Nearly Half of Pancreatic Cancer Surgery Candidates Are Not Offered that Option

September 2016, Vol 7, No 8

Pancreatic cancer is the third leading cause of cancer-related death in the United States. Nearly half of patients with locoregional pancreatic cancer do not undergo potentially curative surgery, primarily because of nonclinical factors, according to the results of an analysis of data from the National Cancer Institute database by Amy T. Cunningham, MPH, a doctoral candidate at Thomas Jefferson University in Philadelphia, and colleagues.

Of 16,676 patients eligible for surgery, only 8524 (51.1%) had pancreatic resections. The likelihood that a patient would have surgery decreased with increasing age, female sex, nonwhite race or ethnicity, and unmarried status, the researchers suggested in a presentation at the 2016 International Society for Pharmacoeconomics and Outcomes Research annual meeting.

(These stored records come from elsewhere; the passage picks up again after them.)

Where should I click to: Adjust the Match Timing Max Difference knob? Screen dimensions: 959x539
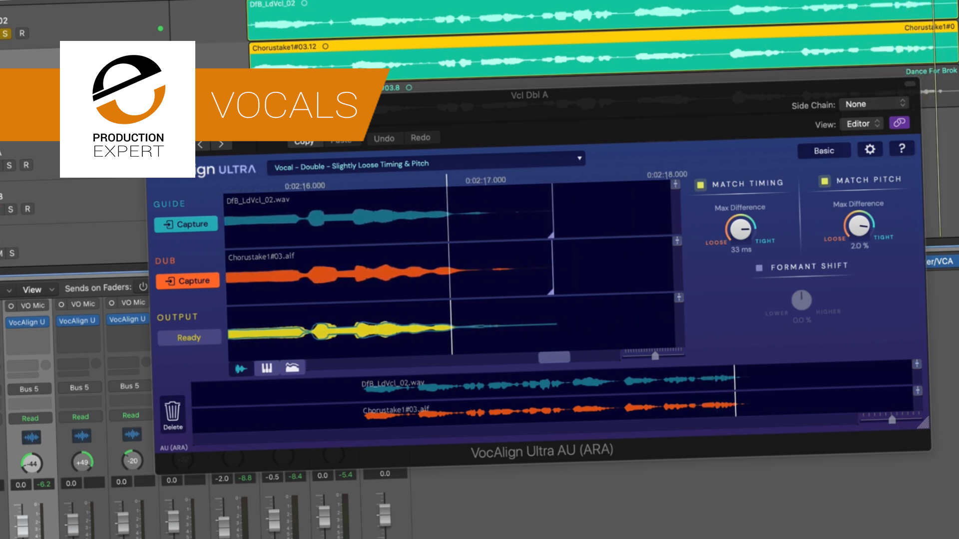point(740,229)
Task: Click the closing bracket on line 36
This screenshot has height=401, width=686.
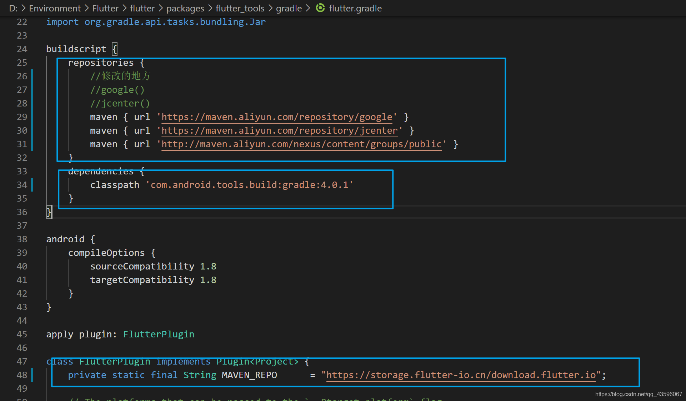Action: tap(49, 212)
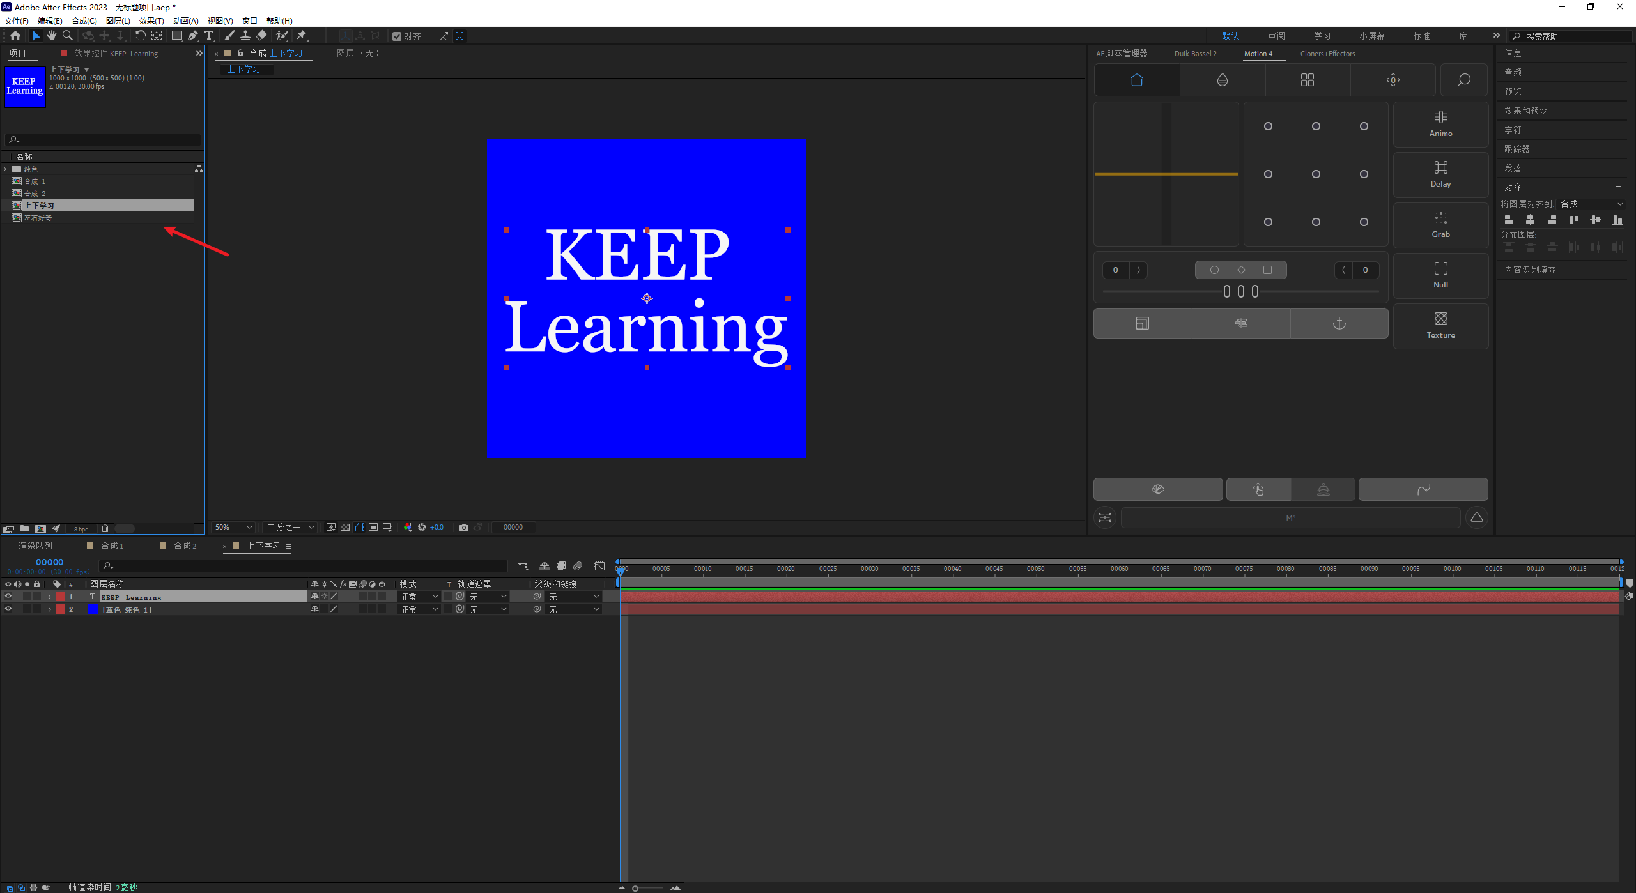This screenshot has width=1636, height=893.
Task: Pick the Hand tool
Action: click(x=51, y=36)
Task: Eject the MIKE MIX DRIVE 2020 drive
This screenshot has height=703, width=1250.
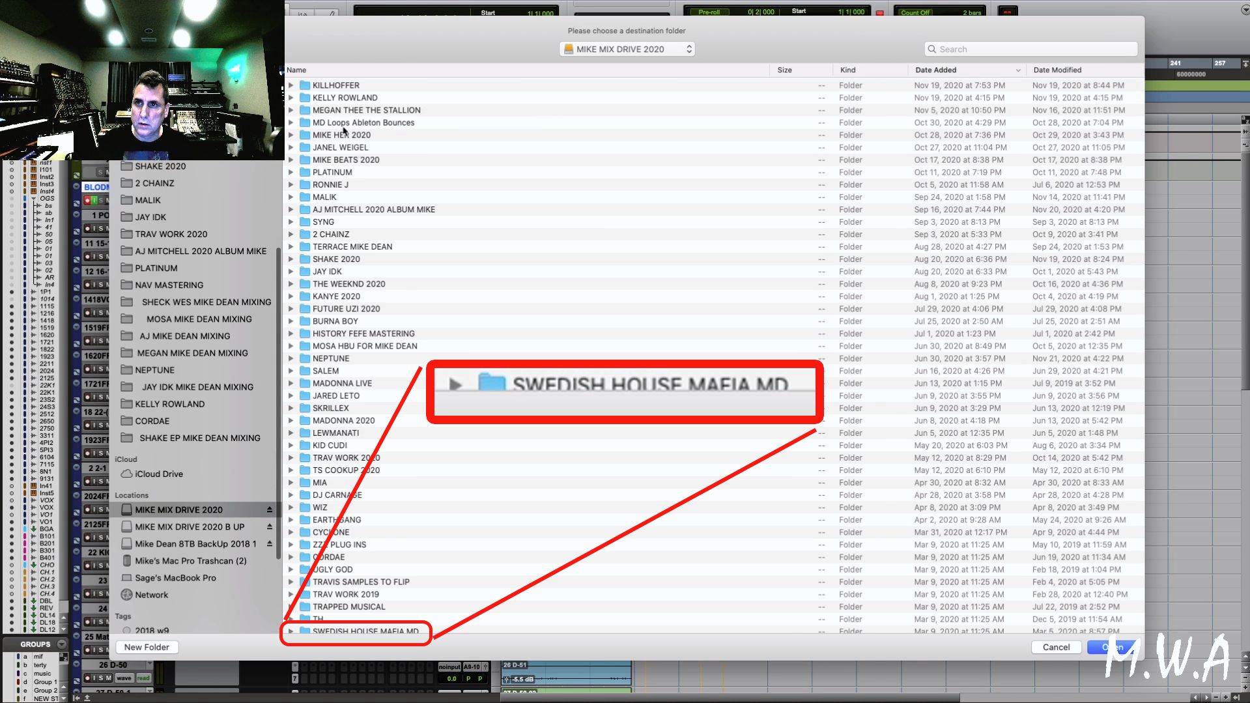Action: pos(270,510)
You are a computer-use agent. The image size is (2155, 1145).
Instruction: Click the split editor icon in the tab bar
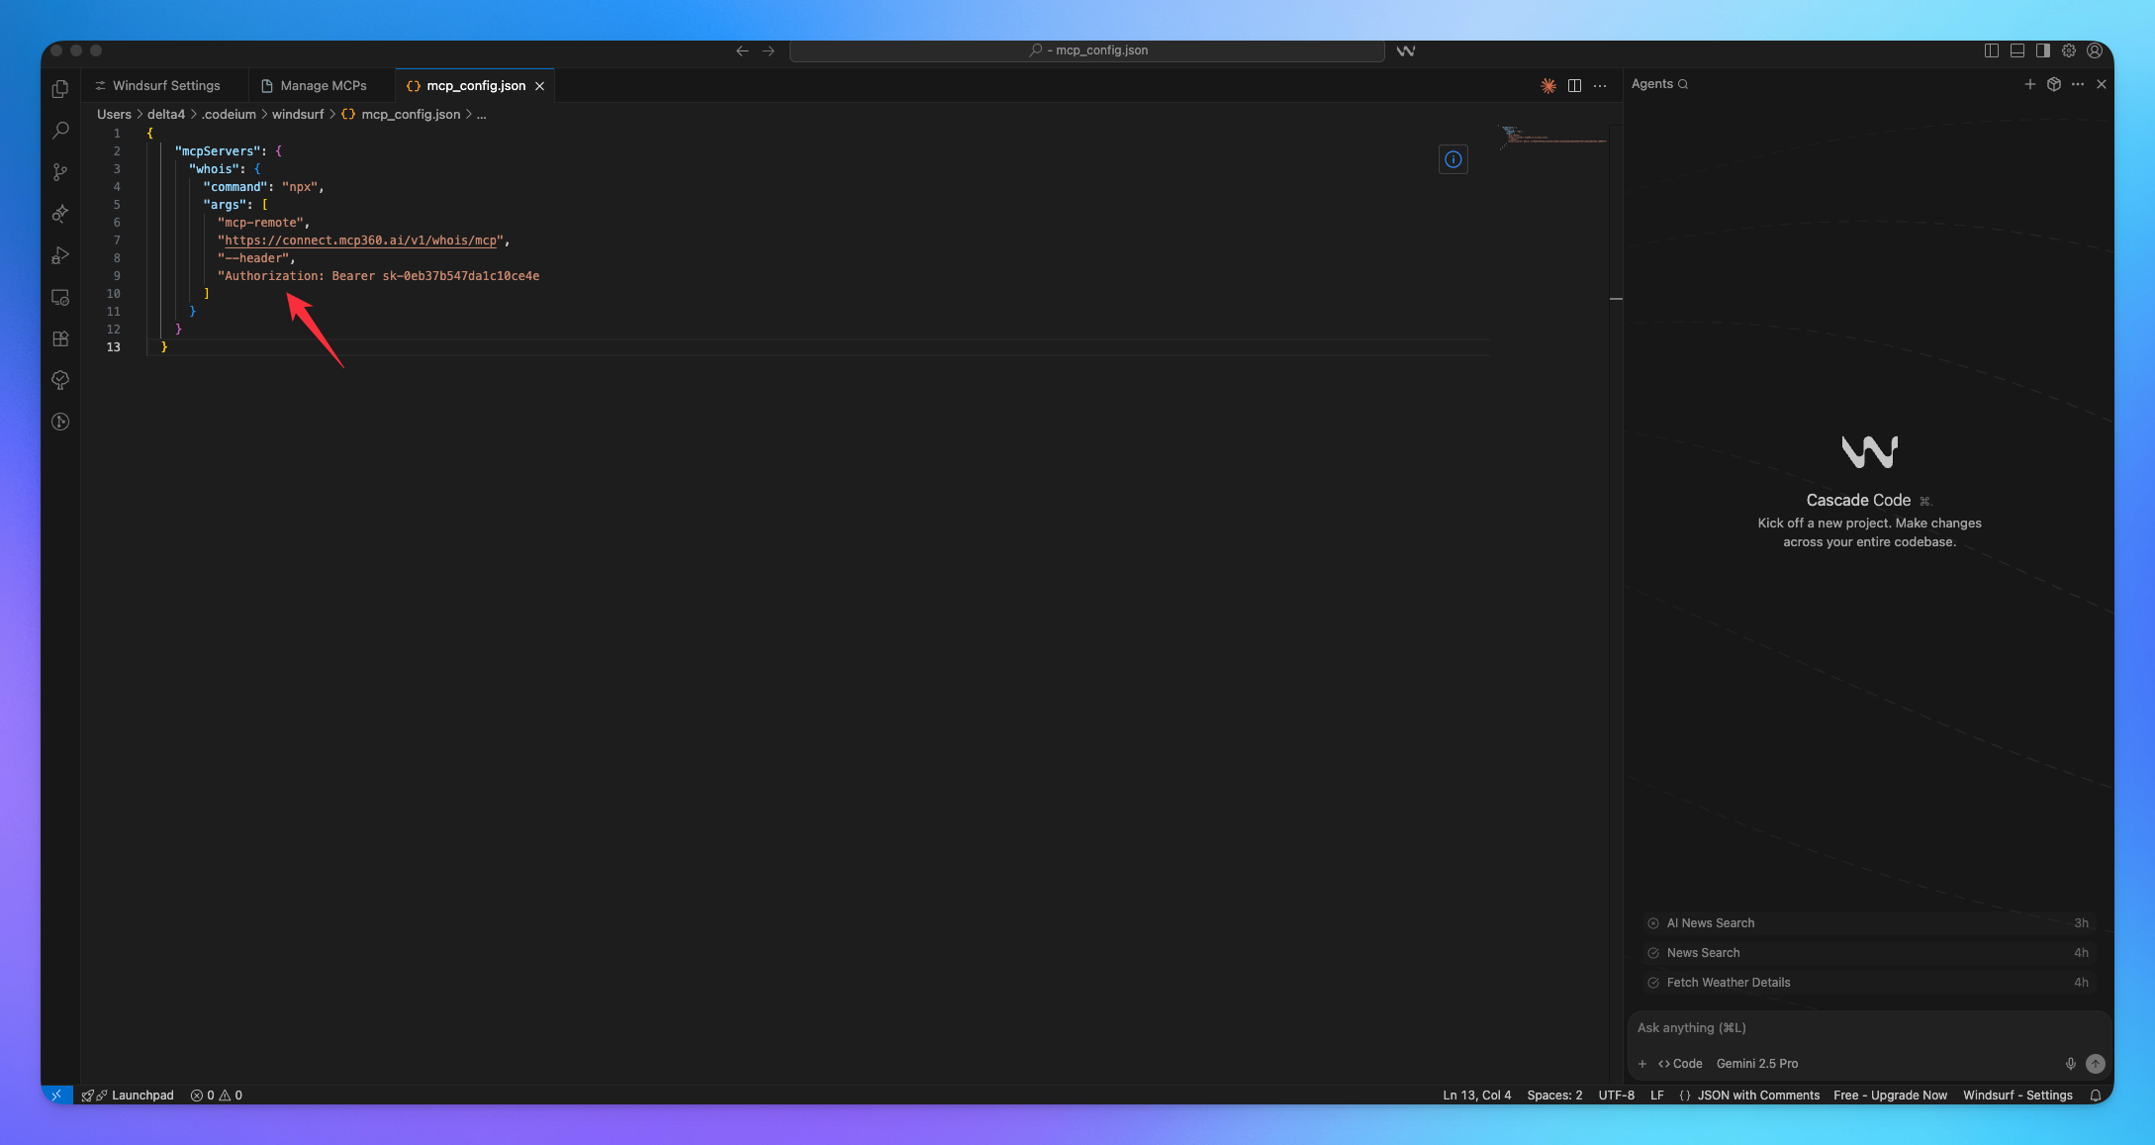click(x=1574, y=85)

The most common (79.40%) reason for not undergoing resection was a lack of recommendation for surgery.

“Nearly half of patients with locoregional pancreatic cancer do not receive surgery; the reason why is often unclear. Understanding and addressing these disparities could increase pancreatic cancer resection rates and improve survival,” Ms Cunningham and colleagues concluded.

The findings came from a review of the Surveillance, Epidemiology, and End Results (SEER) Program database from 2004 to 2012. The investigators queried the system to identify all patients with newly diagnosed locoregional stage I or II pancreatic cancer involving the head, body, or tail of the pancreas. The tumor stage was determined based on the American Joint Committee on Cancer criteria.

Patients were excluded if they were identified by death certificate or autopsy, or if they had incomplete survival or surgical data. The primary outcome was the proportion of eligible patients undergoing pancreatic cancer resection.

The initial search of the database identified 197,864 patients with a primary diagnosis of pancreatic cancer. After applying the exclusion criteria, the total study population was 16,676 patients.

Factors Influencing Resection

The primary analysis showed that 8152 (48.9%) of eligible patients did not undergo pancreatic cancer resection. When comparing patients who had surgery with those who did not, the investigators found that 48% of patients aged <65 years underwent resection. This number decreased to 31.1% for patients aged 65 to 74 years and to 21% for those aged ≥75 years (P <.001). Men underwent surgery more often than women (52.7% vs 49.6%, respectively; P <.001).

An analysis of surgery status by race or ethnicity showed that 52.2% of white or non-Hispanic patients had resection versus 45.9% of black patients and 48.9% of Hispanic patients (P <.001). Married patients had a substantially higher likelihood of having surgical resection than did unmarried patients (56.2% vs 44.5%, respectively; P <.001). The rate of surgical resection also varied significantly in the SEER registry.

Patients with stage I tumors had a significantly lower rate of resection than patients with stage II tumors (39.7% vs 54.6%, respectively; P <.001). Tumor location in the tail of the pancreas was associated with a higher rate of surgical resection (74.3%) than tumors located in the head (49.8%) or body (41.0%) of the pancreas.

SEER records for the 8152 patients who did not undergo surgical resection showed that surgery was not recommended in 79.4% of cases. An additional 10% of patients had contraindications to surgery because of other conditions, and in 4.23% of cases the patient or guardian refused surgery.

By multivariate analysis, the factors that were significantly associated with not undergoing surgery were older age (odds ratio [OR], 0.70 for patients 65-74 years; OR, 0.28 for patients ≥75 years), male sex (OR, 0.91), nonwhite race or ethnicity (OR, 0.69-0.86), and unmarried status (OR, 0.71).

The researchers noted several topics where additional research is needed, including analysis of regional care patterns and the impact of high-volume hospitals on pancreatic resection rates and interviews with physicians, patients, and caregivers to learn more about the decision-making process associated with resection.

The investigators acknowledged several limitations of the study, including inherent limitations of observational data, no knowledge about resection-associated variables that were not captured by the SEER database, and lack of details about the resection decision-making process.